About this exercise
All of the entries must be output exactly as they are.

Data to use

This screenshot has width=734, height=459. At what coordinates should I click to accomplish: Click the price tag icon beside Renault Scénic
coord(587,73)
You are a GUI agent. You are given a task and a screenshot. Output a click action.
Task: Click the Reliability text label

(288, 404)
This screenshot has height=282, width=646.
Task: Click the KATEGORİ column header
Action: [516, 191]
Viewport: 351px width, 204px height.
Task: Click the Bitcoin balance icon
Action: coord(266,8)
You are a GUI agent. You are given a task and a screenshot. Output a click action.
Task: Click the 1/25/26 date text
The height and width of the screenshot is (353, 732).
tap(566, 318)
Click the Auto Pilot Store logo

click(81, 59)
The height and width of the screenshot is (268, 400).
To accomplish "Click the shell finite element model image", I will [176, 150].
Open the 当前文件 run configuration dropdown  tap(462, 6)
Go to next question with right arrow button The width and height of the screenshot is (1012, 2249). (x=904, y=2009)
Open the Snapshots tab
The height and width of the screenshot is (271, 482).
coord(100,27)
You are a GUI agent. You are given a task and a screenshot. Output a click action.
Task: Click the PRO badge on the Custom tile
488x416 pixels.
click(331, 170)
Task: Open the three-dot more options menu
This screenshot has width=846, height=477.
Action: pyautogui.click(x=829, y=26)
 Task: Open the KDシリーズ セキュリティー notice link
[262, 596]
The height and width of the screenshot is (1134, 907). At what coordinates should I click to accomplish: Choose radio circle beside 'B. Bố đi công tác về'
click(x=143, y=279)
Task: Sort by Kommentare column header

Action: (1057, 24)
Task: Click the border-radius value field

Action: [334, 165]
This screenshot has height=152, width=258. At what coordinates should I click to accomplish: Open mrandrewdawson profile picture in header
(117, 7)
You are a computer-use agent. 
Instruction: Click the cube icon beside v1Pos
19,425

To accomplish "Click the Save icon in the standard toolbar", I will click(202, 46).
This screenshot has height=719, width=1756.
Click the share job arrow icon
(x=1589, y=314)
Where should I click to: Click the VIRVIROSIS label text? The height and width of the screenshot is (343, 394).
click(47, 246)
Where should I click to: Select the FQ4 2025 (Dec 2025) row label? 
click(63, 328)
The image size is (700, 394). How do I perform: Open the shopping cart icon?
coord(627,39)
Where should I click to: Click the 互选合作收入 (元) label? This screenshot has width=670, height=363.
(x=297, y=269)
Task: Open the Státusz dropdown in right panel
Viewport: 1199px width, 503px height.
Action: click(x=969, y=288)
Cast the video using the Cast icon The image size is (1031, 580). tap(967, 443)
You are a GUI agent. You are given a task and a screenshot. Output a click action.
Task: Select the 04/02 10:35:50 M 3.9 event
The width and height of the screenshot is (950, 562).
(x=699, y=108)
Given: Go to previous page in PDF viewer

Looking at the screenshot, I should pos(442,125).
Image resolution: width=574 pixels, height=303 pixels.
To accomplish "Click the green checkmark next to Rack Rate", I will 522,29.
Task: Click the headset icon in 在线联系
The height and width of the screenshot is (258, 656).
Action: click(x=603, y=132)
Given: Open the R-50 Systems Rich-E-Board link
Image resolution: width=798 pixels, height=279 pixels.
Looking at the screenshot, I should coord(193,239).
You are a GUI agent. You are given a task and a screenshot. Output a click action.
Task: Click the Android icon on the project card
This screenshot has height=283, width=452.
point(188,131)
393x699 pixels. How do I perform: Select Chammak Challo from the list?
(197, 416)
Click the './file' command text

Output of the exercise
This screenshot has width=734, height=459. At what coordinates should I click to accomplish: Click the price tag icon beside Renault Scénic
coord(587,73)
You are a GUI agent. You are given a task and a screenshot. Output a click action.
Task: Click the Reliability text label

(288, 404)
This screenshot has height=282, width=646.
Task: Click the KATEGORİ column header
Action: [516, 191]
Viewport: 351px width, 204px height.
Task: Click the Bitcoin balance icon
Action: coord(266,8)
You are a GUI agent. You are given a task and a screenshot. Output a click action.
Task: Click the 1/25/26 date text
The height and width of the screenshot is (353, 732).
tap(566, 318)
Click the Auto Pilot Store logo

click(81, 59)
The height and width of the screenshot is (268, 400).
To accomplish "Click the shell finite element model image", I will [176, 150].
Open the 当前文件 run configuration dropdown  tap(462, 6)
Go to next question with right arrow button The width and height of the screenshot is (1012, 2249). (x=904, y=2009)
Open the Snapshots tab
The height and width of the screenshot is (271, 482).
coord(100,27)
You are a GUI agent. You are given a task and a screenshot. Output a click action.
Task: Click the PRO badge on the Custom tile
488x416 pixels.
click(331, 170)
Task: Open the three-dot more options menu
This screenshot has width=846, height=477.
Action: pyautogui.click(x=829, y=26)
 Task: Open the KDシリーズ セキュリティー notice link
[262, 596]
The height and width of the screenshot is (1134, 907). At what coordinates should I click to accomplish: Choose radio circle beside 'B. Bố đi công tác về'
click(x=143, y=279)
Task: Sort by Kommentare column header

Action: (1057, 24)
Task: Click the border-radius value field

Action: [334, 165]
This screenshot has height=152, width=258. At what coordinates should I click to accomplish: Open mrandrewdawson profile picture in header
(117, 7)
You are a computer-use agent. 
Instruction: Click the cube icon beside v1Pos
19,425

To accomplish "Click the Save icon in the standard toolbar", I will click(202, 46).
This screenshot has height=719, width=1756.
Click the share job arrow icon
(x=1589, y=314)
Where should I click to: Click the VIRVIROSIS label text? The height and width of the screenshot is (343, 394).
click(47, 246)
Where should I click to: Select the FQ4 2025 (Dec 2025) row label? 
click(63, 328)
The image size is (700, 394). How do I perform: Open the shopping cart icon?
coord(627,39)
Where should I click to: Click the 互选合作收入 (元) label? This screenshot has width=670, height=363.
(x=297, y=269)
Task: Open the Státusz dropdown in right panel
Viewport: 1199px width, 503px height.
Action: click(x=969, y=288)
Cast the video using the Cast icon The image size is (1031, 580). tap(967, 443)
You are a GUI agent. You are given a task and a screenshot. Output a click action.
Task: Select the 04/02 10:35:50 M 3.9 event
The width and height of the screenshot is (950, 562).
(x=699, y=108)
Given: Go to previous page in PDF viewer

Looking at the screenshot, I should pos(442,125).
Image resolution: width=574 pixels, height=303 pixels.
To accomplish "Click the green checkmark next to Rack Rate", I will 522,29.
Task: Click the headset icon in 在线联系
The height and width of the screenshot is (258, 656).
Action: click(x=603, y=132)
Given: Open the R-50 Systems Rich-E-Board link
Image resolution: width=798 pixels, height=279 pixels.
Looking at the screenshot, I should coord(193,239).
You are a GUI agent. You are given a task and a screenshot. Output a click action.
Task: Click the Android icon on the project card
This screenshot has height=283, width=452.
point(188,131)
393x699 pixels. How do I perform: Select Chammak Challo from the list?
(197, 416)
Click the './file' command text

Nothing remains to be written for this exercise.